====== BRANO DEL DOCUMENTO

Storia del diritto d'autore sul software.
In seguito alle forti pressioni della lobby dei produttori di
software, le modifiche alla legge sul diritto d'autore, approvate
dal Parlamento il 26 luglio, hanno introdotto nuove misure
repressive contro la copia ad uso personale del software,
equiparata alla duplicazione di massa e al commercio abusivo di
programmi, e punita con gli stessi anni di galera riservati ai
contrabbandieri di software pirata (pene analoghe a quelle
riservate in caso di omicidio colposo plurimo...). Nella nuova
versione dell'articolo 171 bis, infatti le parole "a scopo di
lucro" sono state sostituite con la frase "per trarre profitto".
In pratica dal 26 luglio del 2000 anche chi trae profitto dalla
copia singola di un programma, cioe' chi risparmia i soldi
necessari per comprarlo, va punito con la stessa durezza
riservata a chi copia programmi a scopo di lucro, per rivenderli
clandestinamente e guadagnarci.
Con queste nuove modifiche, la legge sul diritto d'autore si
trasforma in uno strumento irragionevolmente repressivo che ha il
chiaro obiettivo di tutelare gli interessi economici di Bill
Gates e degli altri "padroni del software", in aperto contrasto
con il principio di proporzionalita' tra reato commesso e
condanna subita.
Inoltre,
" e' difficile non vedere in trasparenza la lunga mano degli
industriali del software su una serie di atteggiamenti che la
legge ispira, primi fra tutti quello di porre molta attenzione
alla condanna pubblica, su giornali e mezzi di informazione
specializzati, dei pirati o quello di destinare ad iniziative
informative antipirateria il 50% di quanto viene sequestrato. Per
non parlare della costituzione di un registro presso la Questura
di quanti lavorino con materiale protetto da copyright. Una vera
e propria azione di controllo degna di un regime sudamericano."

============
====== DATI

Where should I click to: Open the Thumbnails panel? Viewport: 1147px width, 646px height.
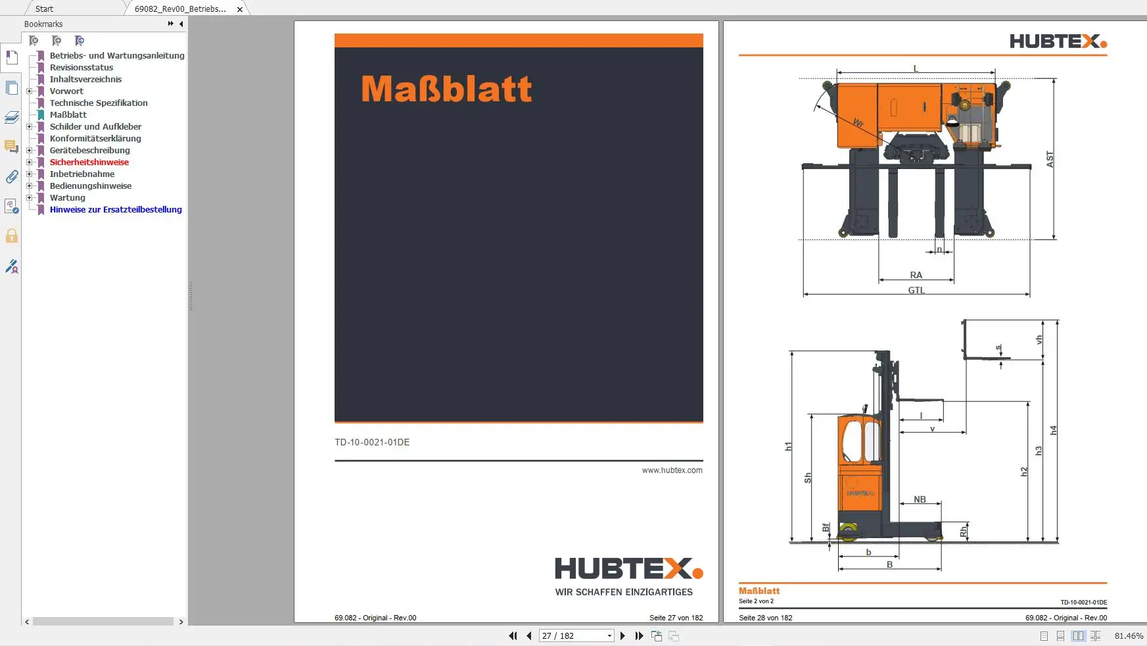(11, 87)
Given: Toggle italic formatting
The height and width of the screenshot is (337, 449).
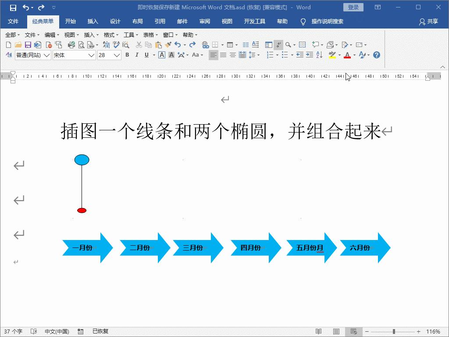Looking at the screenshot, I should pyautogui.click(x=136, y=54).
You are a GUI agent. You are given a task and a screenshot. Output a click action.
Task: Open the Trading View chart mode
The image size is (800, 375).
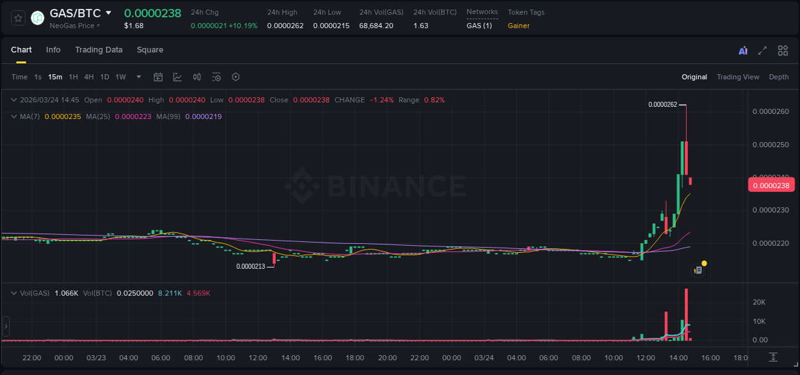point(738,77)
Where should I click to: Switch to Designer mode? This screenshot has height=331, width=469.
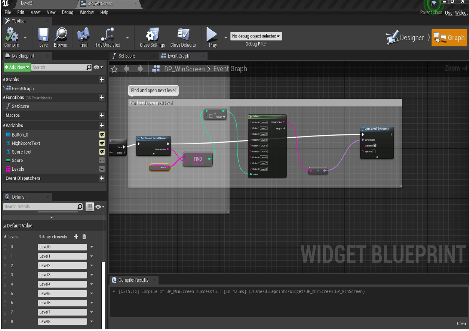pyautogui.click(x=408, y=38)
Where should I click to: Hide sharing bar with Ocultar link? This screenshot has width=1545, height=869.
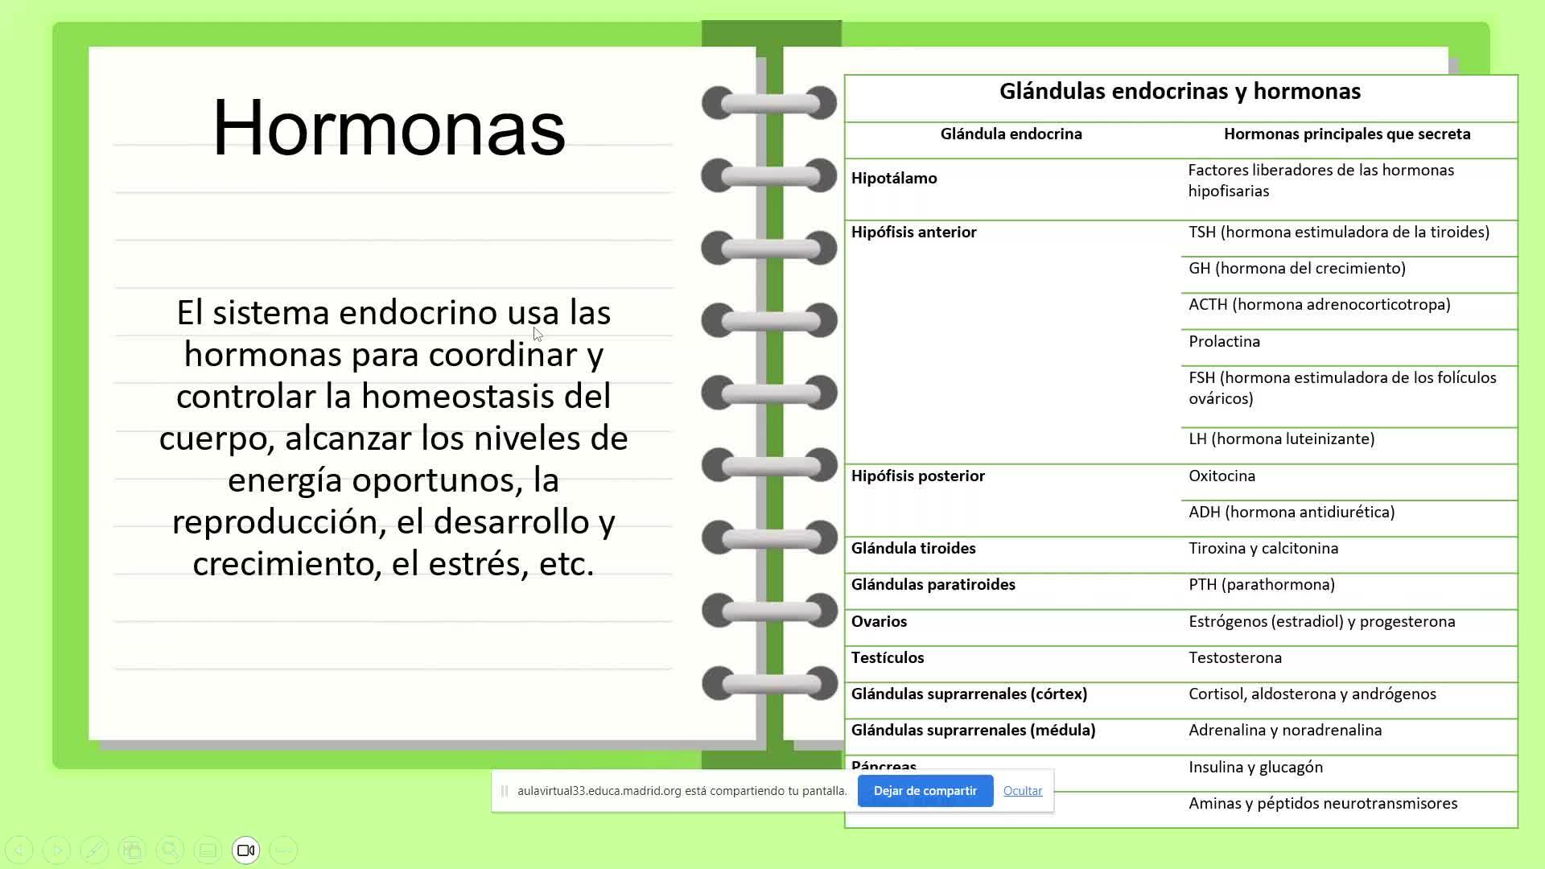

============

### [CONSEGNA DELL'ESERCIZIO]
Prosegui il testo sul diritto d'autore del software dopo l'ultima frase riportata. Questi dati vengono da un'altra fonte.

### [RISPOSTA AL COMPITO]
(Massimo Mantellini, in un articolo apparso il 28 luglio 2000
sulla rivista elettronica "Punto Informatico" -
http://www.punto-informatico.it )
------------------
Di Carlo Gubitosa <c.gubitosa@peacelink.it>
In Italia il diritto d'autore e' regolato dalla legge 633 del
1941, modificata a piu' riprese per includere anche i programmi
software nella lista delle "opere dell'ingegno" tutelate contro
le possibili violazioni del "copyright".
Il 23 dicembre 1992 il decreto legislativo 518/92 ha introdotto
una prima modifica alla legge 633/41. Anziche' estendere ai
programmi le stesse regole valide per le altre opere
dell'ingegno, il decreto ha riservato al software un trattamento
particolare, che punisce i "pirati di programmi" in maniera molto
piu' dura di quanto non si faccia con i pirati di musica o di
libri. Dietro questo "trattamento speciale", riservato unicamente
alla copia del software, molti esperti di informatica e giuristi
hanno individuato le pressioni esercitate dalle grandi case
produttrici di software per far approvare, a tutela dei loro
interessi, una legge particolarmente punitiva contro la copia dei
programmi per elaboratore.
In merito alle pressioni esercitate dalla lobby del software per
l'approvazione del decreto 518/92 si sono espressi anche Renzo
Ristuccia e Vincenzo Zeno Zencovich, in un testo dal titolo "Il
software nella dottrina, nella giurisprudenza e nel D.LGS.
518/92", edito dalla Cedam di Padova nel 1993.
In questo testo si legge come la rapidita' di approvazione del
decreto " ... fa ritenere che sicuramente il testo del decreto
legislativo fosse da tempo pronto e che attraverso la delega al
governo si sia tagliato corto al dibattito parlamentare, evitando
persino il parere delle Commissioni competenti, non previsto
dalla legge delega. Il metodo e' certamente singolare e
discutibile anche sotto altri profili. (...) Il decreto chiude
per l'Italia un dibattito ventennale sulla tutela giuridica dei
programmi per elaboratore elettronico. E' stato un dibattito
condotto con toni insolitamente accesi e che ha visto gli
operatori del diritto anteporre, forse piu' del lecito, gli
interessi di una categoria imprenditoriale all'analisi razionale
degli strumenti giuridici
utilizzabili. "
Lo "strumento punitivo" nascosto tra le righe del decreto
legislativo 518/92 e' l'aggiunta di un piccolo articolo, il 171
bis, un articolo modificato il 26 luglio del 2000 in senso ancor
piu' repressivo, senza che in Parlamento o sui mezzi di
informazione ci sia stato un dibattito serio su una questione
cosi' delicata come la copia personale del software.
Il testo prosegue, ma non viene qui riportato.